• **EXERCISE REQUIREMENTS**
Copy every entry exactly as it stands, though any image it holds should stay out of the copy.

• **GIVEN INFORMATION**
- - - - - - -

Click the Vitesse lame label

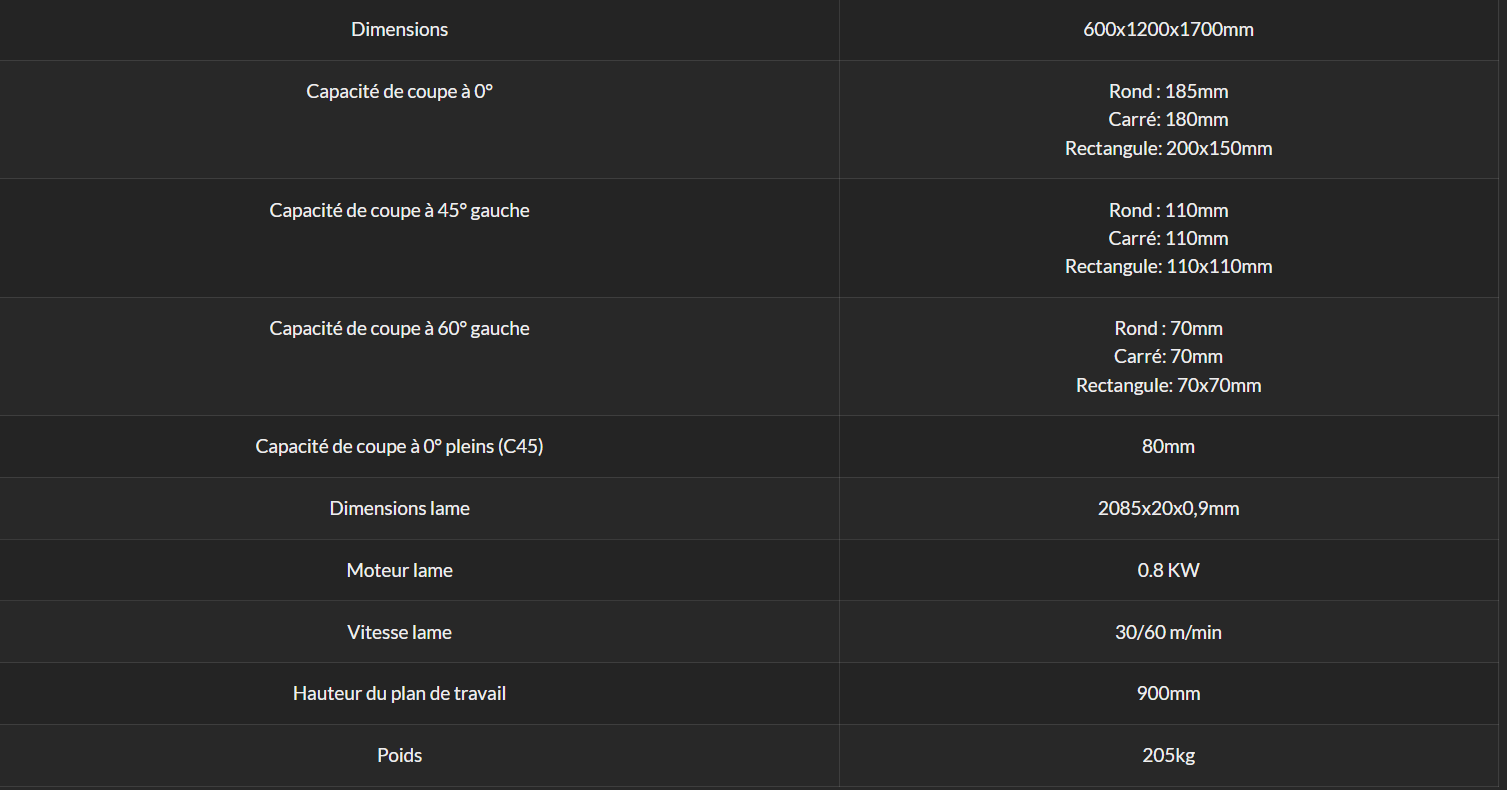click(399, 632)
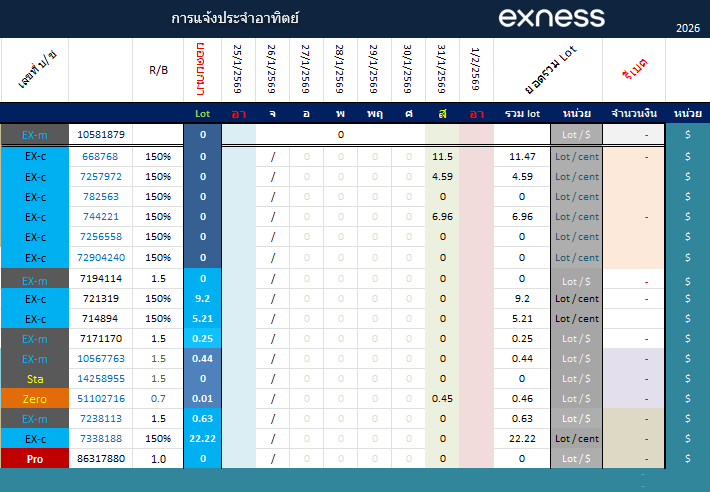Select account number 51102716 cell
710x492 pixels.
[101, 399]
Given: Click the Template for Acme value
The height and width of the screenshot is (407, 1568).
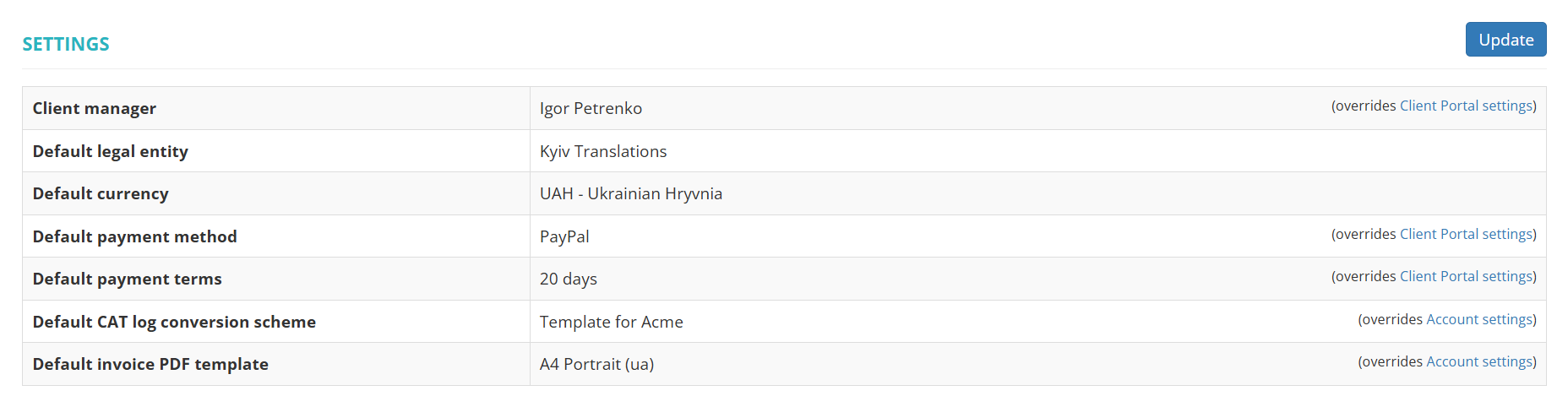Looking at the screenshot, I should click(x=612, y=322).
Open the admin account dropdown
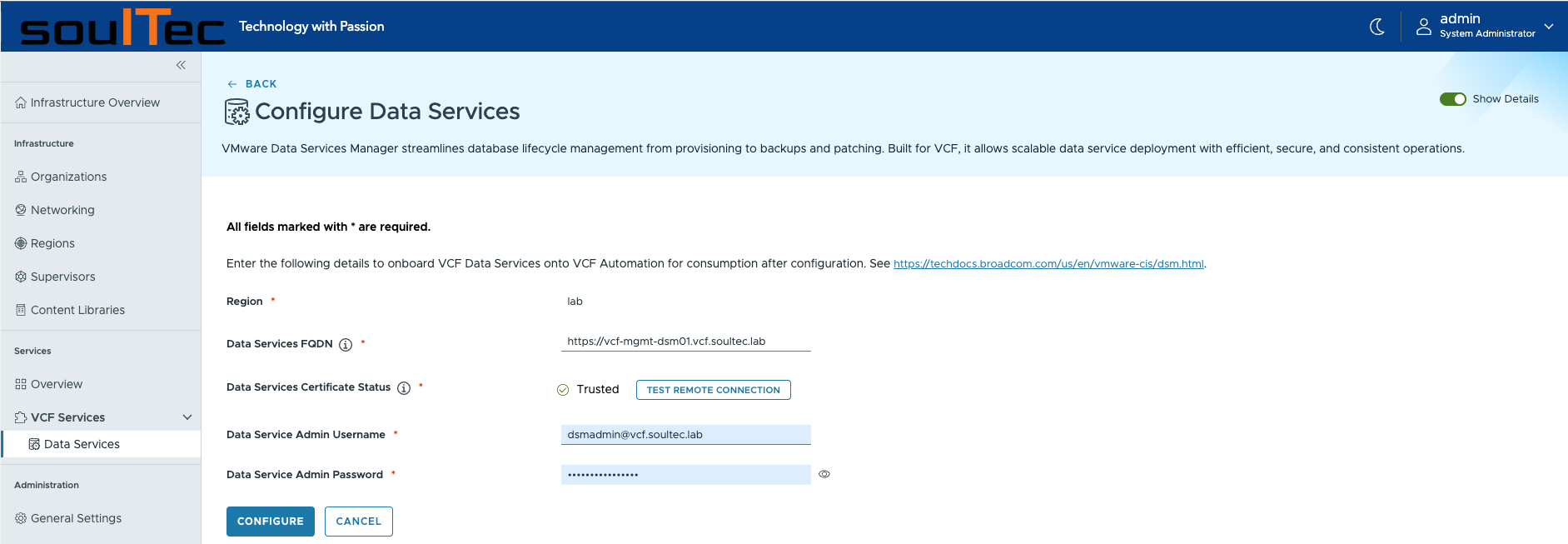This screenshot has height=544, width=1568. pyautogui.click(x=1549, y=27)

- - - - - - -

• **PROBLEM SOLUTION**
Click the Vitesse lame label

click(399, 632)
Select account number 51102716 cell
710x492 pixels.
[101, 399]
Given: Click the Template for Acme value
The height and width of the screenshot is (407, 1568).
Looking at the screenshot, I should click(x=612, y=322).
Open the admin account dropdown
This screenshot has height=544, width=1568. pyautogui.click(x=1549, y=27)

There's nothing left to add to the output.